Arnab et al. (2022) proposed the Video Vision Transformer (ViViT), which applies transformer architectures directly to video classification tasks. The model decomposes video data into spatial and temporal tokens and uses self-attention mechanisms to capture long-range dependencies between frames. Experimental evaluations show that ViViT achieves competitive performance in action recognition while providing a scalable architecture for large-scale video analysis [17].

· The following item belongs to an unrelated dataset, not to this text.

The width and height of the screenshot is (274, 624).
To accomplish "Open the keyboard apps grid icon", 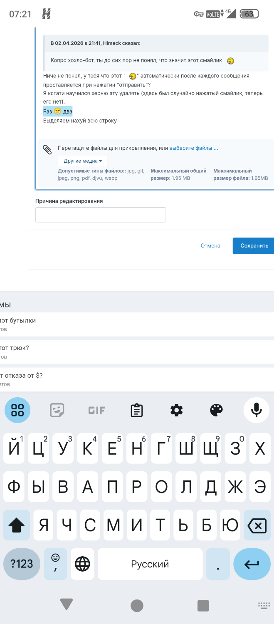I will click(17, 410).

The reviewed studies demonstrate significant progress in sports action recognition using deep learning techniques. Early research focused on convolutional neural networks for spatial feature extraction, while recent studies increasingly utilize transformer architectures to model temporal dependencies in video sequences. These approaches have improved the accuracy of event detection in sports videos. However, many existing methods rely on computationally expensive architectures or are designed for offline analysis, limiting their applicability in real-time sports analytics systems. These limitations highlight the need for efficient hybrid models that combine lightweight spatial feature extraction with effective temporal modeling.

B. Limitations

Although several deep learning approaches have been proposed for sports action recognition, existing methods still exhibit certain limitations. Many models rely on computationally intensive architectures such as 3D convolutional networks or large transformer models, which require high-end hardware resources and limit their practical deployment in real-time environments. Additionally, several approaches focus on a single sport or a limited number of action categories, reducing their generalization capability across different sports scenarios.

Furthermore, some existing methods primarily emphasize spatial feature extraction while providing limited attention to temporal relationships between consecutive video frames. This limitation can affect the accurate recognition of complex sports actions that occur within short time intervals.

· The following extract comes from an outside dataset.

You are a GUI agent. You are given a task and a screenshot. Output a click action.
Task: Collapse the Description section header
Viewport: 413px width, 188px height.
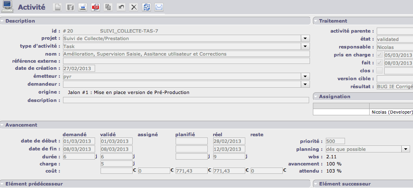click(20, 21)

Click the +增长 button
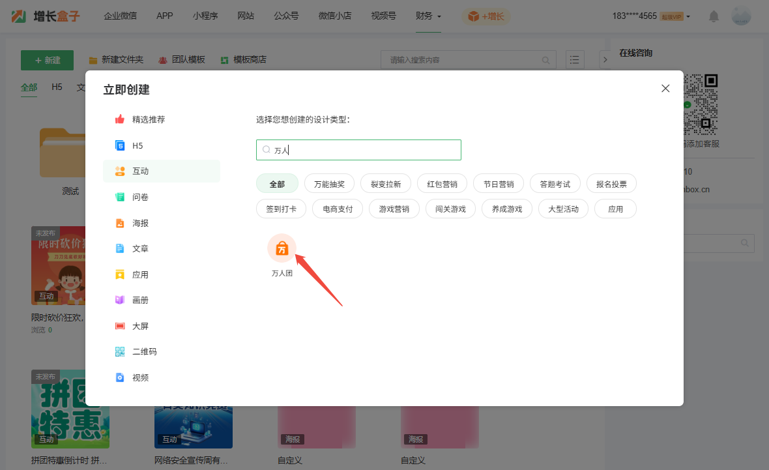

To overcome these challenges, the proposed research introduces a hybrid CNN–Transformer framework that integrates efficient spatial feature extraction using MobileNetV2 with transformer-based temporal modeling. This approach reduces computational complexity while improving temporal understanding of sports actions, enabling accurate and real-time event detection in football and cricket videos.

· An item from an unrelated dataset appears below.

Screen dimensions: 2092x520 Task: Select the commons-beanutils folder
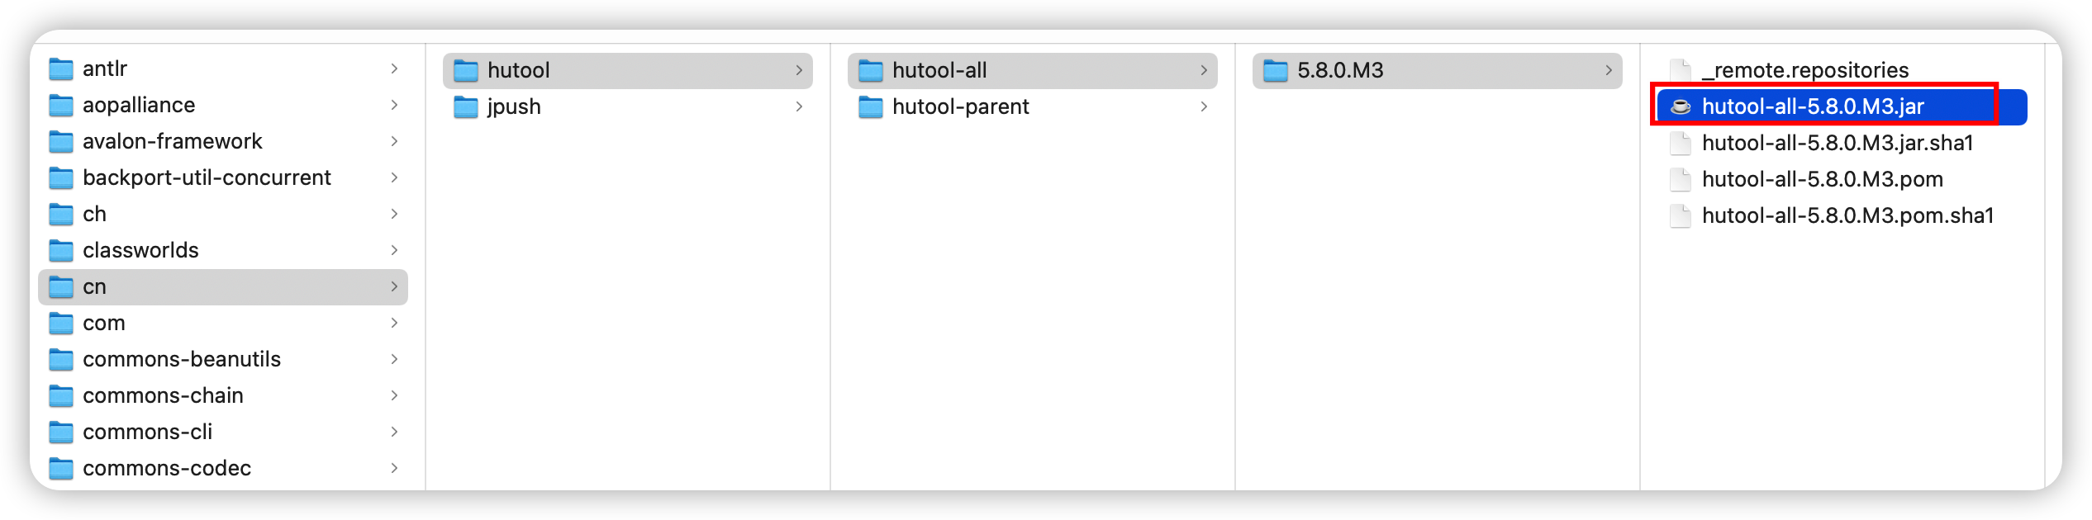click(182, 360)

III. Related Research and Technical Background

A. Traditional and Classical Approaches

Early sports action recognition systems relied on handcrafted visual and motion features such as Histogram of Oriented Gradients (HOG), Scale-Invariant Feature Transform (SIFT), optical flow, and trajectory-based descriptors. These features were combined with classical classifiers such as Support Vector Machines (SVM) and Hidden Markov Models (HMM). While these approaches performed reasonably in controlled environments, they failed to generalize to real-world broadcast videos due to camera motion, cluttered backgrounds, and variations in lighting and viewpoints.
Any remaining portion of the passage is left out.